Washington State Vs. Gonzaga Recap: Klay Thompson Can Play In Big Games

The knock on Klay Thompson from some has been a perceived inability to play in big games. Sure, Thompson can light up a mid-major for 30 points on any given night, but he just can't hang with the best (others words, not mine). So tonight, as he suffered through a first half shooting slump, only hitting one field goal and scoring three points, it may have seemed like "here we go again." Not so, as Thompson started the second half getting to the hoop and finishing before hitting shots from all over the court. This was, according to Thompson himself, his best game at Washington State.

  • It wasn't just the scoring for Thompson, but everything else he did. 24 points, six rebounds, six assists, seven steals and one outstanding block. That, my friends, is a complete night. When his shot wasn't falling, he was making plays on the defensive end, keying transition buckets for his teammates. When it was falling, Thompson first set himself up, then built off that to set his teammates up, driving and dishing. I told Jeff that Klay would have a big game tonight and felt it was a good match-up. I win.

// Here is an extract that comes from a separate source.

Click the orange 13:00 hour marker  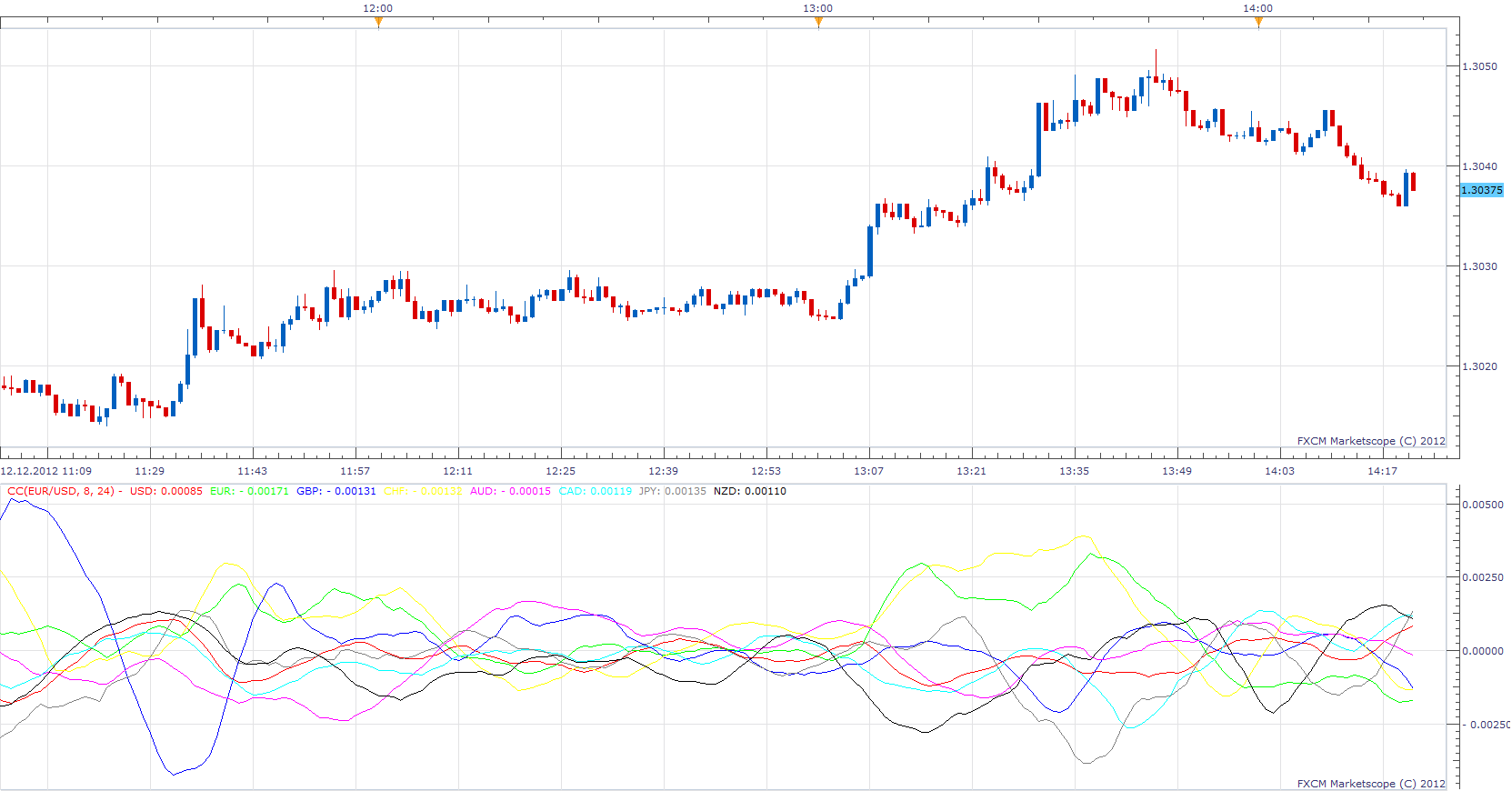818,23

  • And the other scoring threat? Welcome back Faisal Aden. After a rough game against Kansas State, Aden bounced back in a big way, coming off the bench to add 14 points and three steals. His active hands, swiping at balls Robert Sacre left within reach. His defense still needs work, especially his footwork, but his ability to get a hand in the passing lane was a big help. Coming off the bench Aden added a spark, despite playing with a sore knee. For what it's worth, Aden said the knee was fine and he felt comfortable out there despite looking very doubtful earlier in the day.

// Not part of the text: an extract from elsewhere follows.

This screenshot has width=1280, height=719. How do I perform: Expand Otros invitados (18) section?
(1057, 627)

  • Starting in place of DeAngelo Casto -- we forgot to ask why -- Brock Motum had to step-up. Faced with the task of guarding Robert Sacre and banging down in the low-post like a big boy, Motum stood in, hung tough and was impressive. Motum showed sure hands and a knack for being in the right spot for a drive-and-dish, finishing with eight points. His work on the defensive end, however, was impressive to me. Motum handled himself like a champ against Gonzaga's bigs.
  • Gonzaga turned the ball over 25 times. TWENTY FIVE. Six of those turnovers came in the form of offensive fouls. The Cougs were stepping into lanes, getting set and hanging-in to take charges. Tie-ups were also prevalent early on, with Lodwick and Thompson both tying-up Robert Sacre early. If you haven't noticed yet, Sacre seems to have an inability to chin the ball, leaving it there for the taking.

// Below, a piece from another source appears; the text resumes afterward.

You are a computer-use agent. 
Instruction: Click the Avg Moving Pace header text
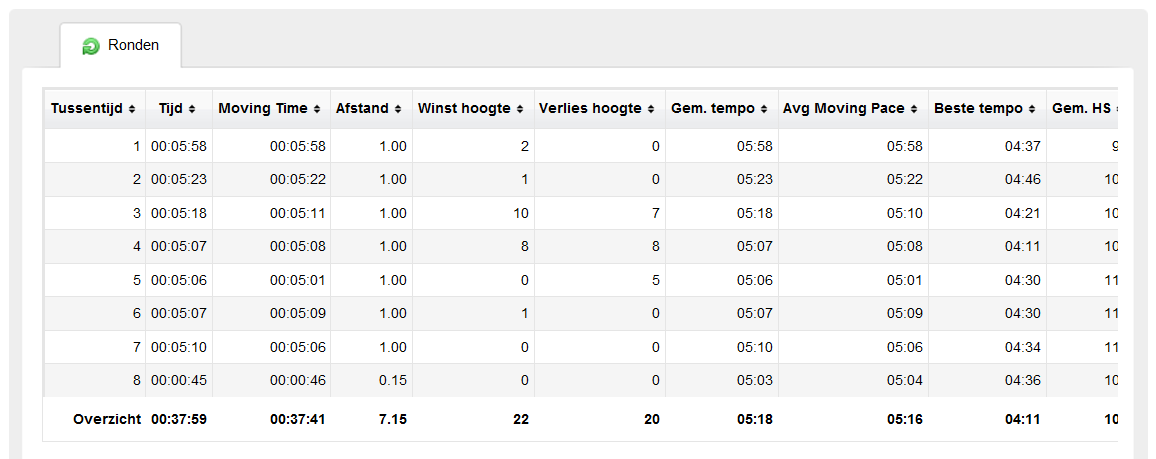tap(843, 109)
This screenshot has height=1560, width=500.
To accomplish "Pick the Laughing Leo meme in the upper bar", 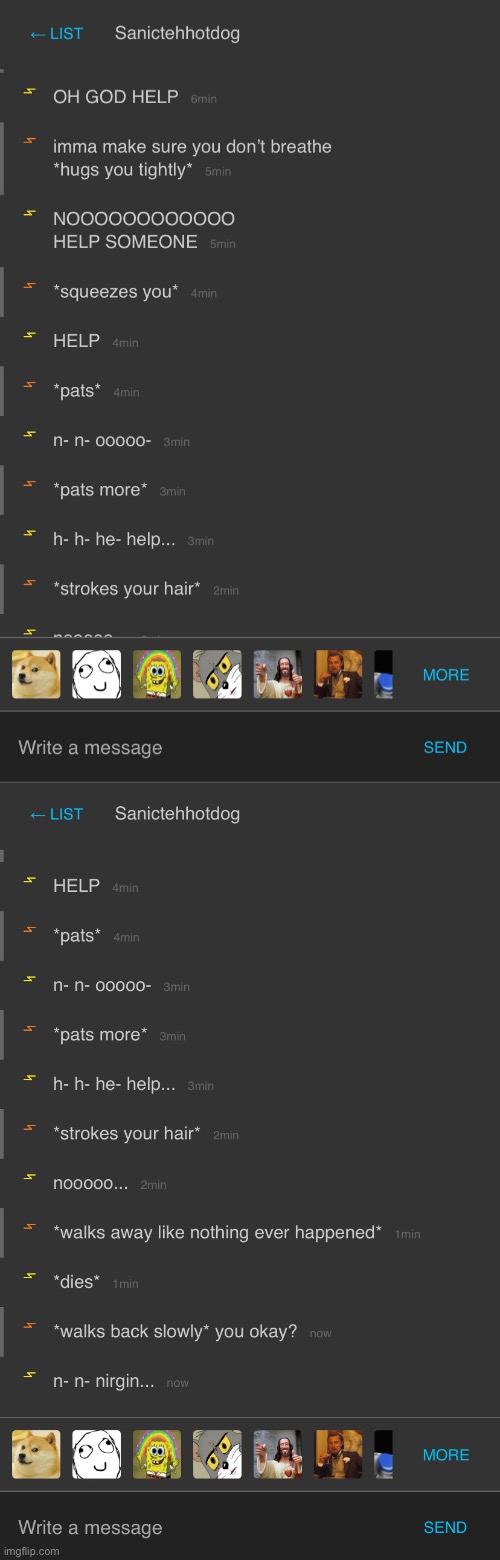I will pos(338,674).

  • Patrick Simon finally showed what many of us already knew. Simon can be deadly when he gets his feet set and gets a look, doing just that while shooting 4-8 overall including 3-5 from three.
  • There was a subtle adjustment made on the offensive end. The pick-and-pop worked to near-perfection in the first half as WSU hit 6-11 threes. Gonzaga finally made a change, switching on the pick and, effectively, shutting down the outside shots. Instead of settling for outside shots, the Cougs used the mis-matches to their advantage, taking the ball to the rim. That second half run to put away the game? A direct results of the change. Ken Bone knows him some offense.
  • This was, according to Bone, the most active he's seen that zone here at WSU. The players weren't settling, but instead continued to work on the defensive end, keeping their hands up and getting into passing lanes. Most importantly, the players on the floor knew where Gonzaga's shooters were -- an emphasis of Bone's -- and closed out on them quickly. It kept the Zags from shooting over the zone, limiting them to just 4-18 shooting from three-point range.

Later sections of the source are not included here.